Necesitamos ser evangelizados de nuevo y echar en el baúl de los trastos viejos el afán de mando, el orgullo y lo que creemos derechos adquiridos.

No tenemos derecho al cielo; Dios nos lo regala, porque nos ama, no porque lo hayamos conquistado con nuestras buenas obras.

Partiendo de esta premisa, podemos afirmar, como el salmista:

“El Señor es justo en todos sus caminos, es bondadoso en todas sus acciones; cerca está el Señor de los que lo invocan, de los que lo invocan sinceramente” (Salmo 144, 17-18).

Nos llama la atención en la parábola el proceder del propietario de la viña. No monta una oficina de empleo y aguarda en su finca a los trabajadores para escoger de entre ellos a los que necesita y cree que le darán mayor rendimiento.

Al contrario, sale durante las distintas horas del día a buscar jornaleros e invita a todos a trabajar. Nadie es desechado.

El Papa Francisco insiste en este detalle.

La Iglesia es evangelizada en la medida que es evangelizadora.

Debemos tener siempre las puertas abiertas a quienes demandan consejo, ayuda material o espiritual, piden sacramentos o cobijarse en un lugar para orar, reflexionar o compartir la fe en grupo. Pero el núcleo de los necesitamos está más fuera que dentro.

¿Cómo hacerles llegar la invitación? ¿Qué les ofrecemos?

Hay eslogans que propagan ideas equivocadas, que terminan derivando en “verdades”, que se acatan sin raciocinio previo.

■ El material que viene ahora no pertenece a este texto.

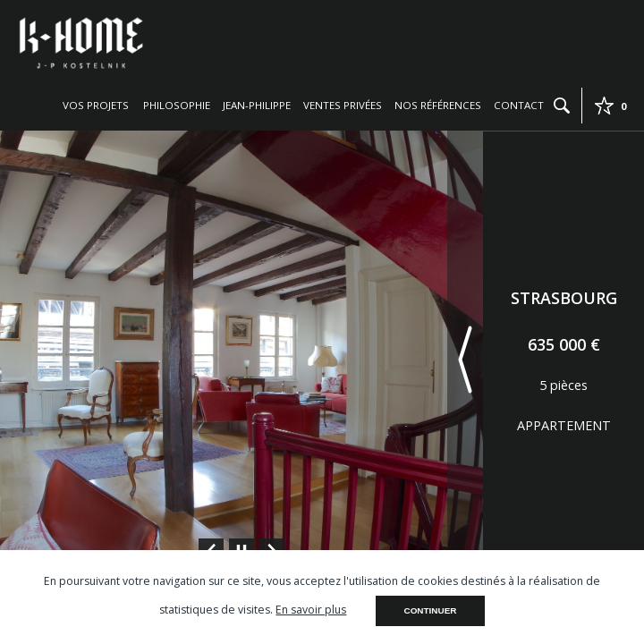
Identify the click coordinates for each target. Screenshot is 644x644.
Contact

Cerramos así, por ejemplo, una conversación religiosa que nos incomoda con un lacónico: “con la Iglesia hemos topado”. No hay peor mentira que una media verdad.

Los tópicos nos afectan y crean estados de opinión difíciles de atajar, sobre todo en el campo de los jóvenes, más proclives a dejarse llevar por las modas del momento.

Y la moda es que se puede ser buen cristiano sin acudir a los sacramentos y entenderse directamente con Dios sin mediaciones de por medio que condicionen nuestra libertad, dando así vía libre al relativismo moral o al pasotismo.

Urge salir a la calle y presentar de nuevo un evangelio encarnado en la vida para que sea creíble y dé respuesta a las necesidades más profundas del ser humano: amar y ser amado, ser válido, vivir en pertenencia…

Tarea harto difícil si confiamos en nuestras fuerzas.

Sin embargo, la gracia supera nuestra debilidad y nos hace ser instrumentos útiles en las manos de Dios, que se hace presente a través de nuestras palabras y nuestro testimonio de vida.

Sabemos que Dios nos ama y nos busca. Nadie escapa al radio de su misericordia. Las lecturas de la Eucaristía lo corroboran. “Nunca es tarde si la dicha es buena”, dice el refrán castellano.


Cierto empresario, casado, pero sin hijos, con mucho dinero en el banco y una lujosa mansión, objeto de envidia de los vecinos, se topó un buen día con un joven negro, llamado Charles, que pedía limosna a la entrada de un supermercado.

Su sonrisa luminosa y el tono afable de su voz contrastaba con el gesto serio de los que entraban a comprar alimentos y salían con los carros llenos a rebosar; la mayoría sin mirar ni saludar al mendigo.

Por una vez, el empresario sintió curiosidad por saber el origen de su sonrisa y detalles sobre su vida.

Conoció así las penalidades que había pasado desde que salió de su país natal, Camerún, para encontrar una vida digna para sí y su familia, hasta que logró cruzar el Estrecho de Gibraltar en una patera.

“Pensé haber llegado a un paraíso donde realizar mis sueños y, ya ve, le dijo al empresario, mi familia está lejos y no tengo qué comer, ni casa, ni escuela, ni trabajo, ni papeles, ni amigos, ni dinero. Soy muy pobre. Mi única riqueza es la sonrisa. Es todo lo que puedo dar”.

-“No te preocupes- contestó, conmovido, el empresario- a mí me sobra de lo que a ti te falta y carezco de lo que tienes. Vente a vivir con nosotros y compartiremos nuestros bienes”.

Pocos años después murió el matrimonio y Charles heredó toda su fortuna, trajo a su familia y se convirtió en un hombre honorable y respetado.

La mansión recibió el nombre de “Sonrisa de Dios”. En recuerdo de un encuentro que transformó su vida.